Quindi avete avuto modo, negli anni, di interfacciarvi col panorama della Silicon Valley?

Certamente. Nel 2011 abbiamo iniziato a essere ospiti dell’Augmented Reality Expo di Santa Clara: qui abbiamo iniziato a confrontarci coi nostri potenziali competitor, comunque focalizzati sulla comunicazione (penso a Metaio, poi acquisita da Apple, o a Layar, o a Blippar).

 

In che modo la realtà aumentata sta già cambiando il mondo del lavoro?
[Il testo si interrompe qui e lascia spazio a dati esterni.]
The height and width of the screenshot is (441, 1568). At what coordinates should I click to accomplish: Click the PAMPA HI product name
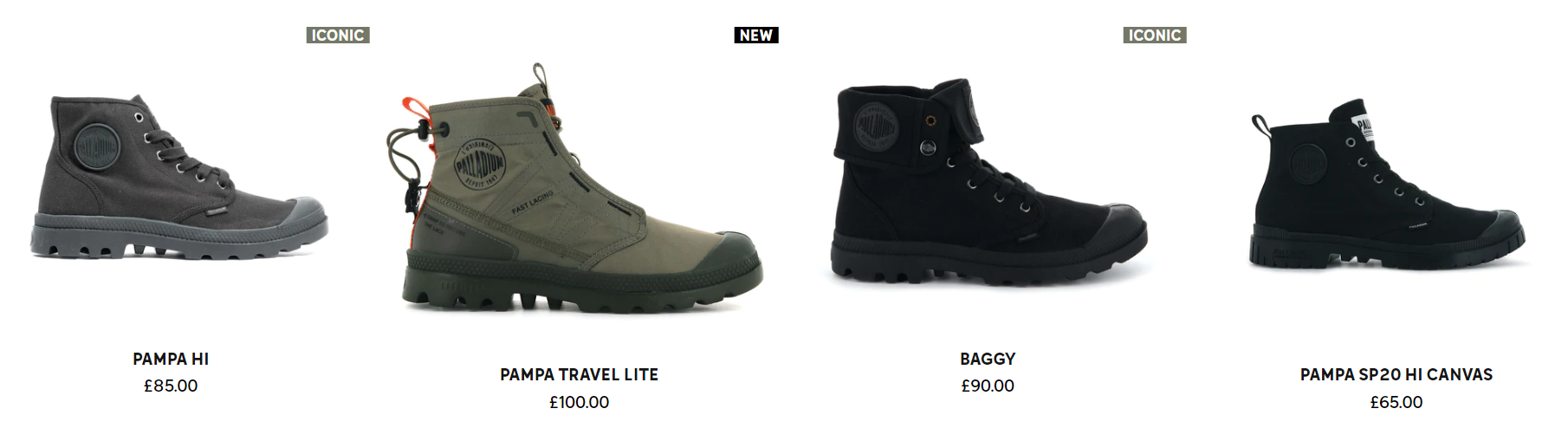[x=171, y=359]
E cosa cambierà nei prossimi anni?

Quando parliamo di migliorare i processi di lavoro si tratta innanzitutto di analizzarli e individuarne i limiti – gli sprechi, magari – verificando come la realtà aumentata può migliorarli dando informazioni in tempo reale all’operatore, all’interno del suo campo visivo. Prendi la manutenzione: immagina di avere davanti a te un oggetto di cui non sai assolutamente nulla; l’algoritmo degli occhiali che indossi però lo riconosce e può offrirti tutte le informazioni step by step su come montarlo e smontarlo. Essendo il sistema più intuitivo per visualizzare dati complessi, la realtà aumentata aiuta a connettere l’operatore col mondo circostante.
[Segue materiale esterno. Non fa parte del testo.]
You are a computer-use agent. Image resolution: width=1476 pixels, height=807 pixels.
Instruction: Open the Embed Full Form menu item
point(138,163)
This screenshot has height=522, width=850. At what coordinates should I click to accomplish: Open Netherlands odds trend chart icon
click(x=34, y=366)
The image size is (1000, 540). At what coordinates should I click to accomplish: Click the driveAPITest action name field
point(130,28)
Stiamo già lavorando con realtà di grosso calibro: parliamo di Siemens, ABB, Avio, Alstom. La realtà aumentata sta migliorando i loro processi di manutenzione, formazione, logistica. Il ritorno di investimento è immediato e non va a impattare sulla presenza dell’uomo negli stabilimenti: i processi non vengono automatizzati, ma facilitati.

Mauro Rubin.

A che punto siamo in Italia con lo sviluppo di queste tecnologie?

Le cose si stanno muovendo anche grazie agli incentivi statali di quest’anno sulla “Industry 4.0”. C’è stato un periodo iniziale, a partire grosso modo dal 2011, in cui è stata messa in atto un’evangelizzazione tecnologica, ma la tecnologia esisteva già ed era abbastanza consolidata: noi già quell’anno in Silicon Valley incontrammo Innovega, che si occupa di lenti a contatto per la realtà aumentato. Non significa che il mese prossimo tutti i lavoratori avranno lenti a contatto futuristiche, ma per il mondo industriale esiste già la tecnologia adatta a fare il grande salto.

 

Come cambierà nei prossimi anni la nostra vita quotidiana grazie alla realtà aumentata?

A livello consumer, in questo momento la realtà aumentata è molto legata al device. Alcuni – a partire da Apple e Google – stanno provando a superare questo limite utilizzando algoritmi di nuova generazione, ma siamo ancora agli inizi. Siamo ancora lontani dal concetto di smart glasses, ci vorranno ancora tre anni perché diventino disponibili per tutti. Ma quando succederà, avremo una percezione del mondo completamente differente: cosa succederebbe se avessimo una Wikipedia costantemente sotto gli occhi?

 

Qual è il più grande ostacolo che la nuova tecnologia si trova di fronte?

Le società in questo momento non devono vedere la realtà aumentata come una tecnologia da introdurre o avversare: siamo in un momento in cui aziende di poche persone e smart factory possono mettere in crisi realtà consolidate sui mercati (faccio esempi scontati ma eloquenti come Airbnb e Uber). Ma gli imprenditori devono capire che la realtà aumentata in questo momento è la spada di Damocle che gli sta pendendo sopra la testa: prima lo faranno, prima riusciranno ad affrontare le sfide del presente.